Here, the trial judge found that termination of parental rights would not do more harm than good and concluded that terminating Susan and Jacob's parental rights was in the children's best interests. There was ample evidence in the record to support this finding.

Dr. Jeffrey's uncontradicted expert testimony was that all three children had only an insecure attachment to their parents. Such an attachment is harmful to them because it impairs each child's ability to detect possible risk of harm from others and impairs their ability to form future emotional bonds, possibly even with their own children.

Thus, Dr. Jeffrey concluded it would be unlikely that severance of the children's relationship with their parents would cause them serious or enduring harm. The judge found Dr. Jeffrey credible. "[W]e rely on the trial court's acceptance of the credibility of the expert's testimony and the court's fact-finding based thereon, noting that the trial court is better positioned to evaluate the [expert] witness' credibility, qualifications, and weight to be accorded [the] testimony." DMH, supra, 161 N.J. at 382.
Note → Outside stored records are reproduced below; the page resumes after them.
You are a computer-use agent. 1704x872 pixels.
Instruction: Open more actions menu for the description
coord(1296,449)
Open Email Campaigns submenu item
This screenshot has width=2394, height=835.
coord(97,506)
There was, therefore, sufficient evidence in the record to support the judge's finding that the Division had proven by clear and convincing evidence that termination of parental rights will not do more harm than good. While the children will undoubtedly suffer from some degree of loss from the termination of their parents' parental rights, the children cannot and should not be expected to wait for their parents to finally realize they need to put the children ahead of their own personal interests. N.J. Div. of Youth & Family Servs. v. C.S., 367 N.J. Super. 76, 114 (App. Div.), certif. denied, 180 N.J. 456 (2004). There comes a time when a child's need for permanency outweighs the parent's right to maintain a relationship with his or her child. K.H.O., supra, 161 N.J. at 355. The record fully supports the trial judge's finding that that point was reached here.

Susan and Jacob point out that, following the judge's decision, the Division's placement plan for all three children changed. John had been in a separate placement from James and Yasmin. On May 5, 2012, James and Yasmin were moved at the request of their foster parent and placed together in a new foster-adoption home. On June 20, 2012, John was placed in the same home as the twins. The new foster parents have committed to adopting all three children.

Susan and Jacob argue that severing the children's ties with their new foster parents could not possibly harm them, since the placement has only recently taken place. Therefore, they argue the children should be returned to them. We disagree.

The best interests of all three children required the termination of Susan and Jacob's parental rights. Contrary to their argument, the recent change in placement has not "negated" the basis for the judge's findings regarding prong four. While there will be some limited harm to the children when Susan and Jacob's parental rights are terminated, this harm will be neither serious nor enduring. On the other hand, the insecure attachment they have with their parents causes them more serious harm, both now and in the future. It is in their best interests to sever that attachment.

Susan and Jacob have never addressed the many problems that prevent them from acting as parents. As a result, all three children have been denied permanency for many years. The children are now all together for the first time and have the opportunity for the permanency denied to them by Susan and Jacob since 2007. While the Division's placement plan has changed, it appears, on its face, to have changed for the better because the children now have the opportunity to all live together. Thus, the record in this case fully supports the trial judge's conclusion that termination of Susan and Jacob's relationship with the three children would not cause the children more harm than good.

Affirmed.

1 Fictional names are used to protect the privacy of the children and for ease of reference.


2 Jacob was not a party to that appeal.


3 On June 29, 2012, the Governor signed into law A-3101, which reorganizes the Department of Children and Families, which includes the renaming of the Division as the Division of Child Protection and Permanency. L. 2012, c. 16, eff. June 29, 2012.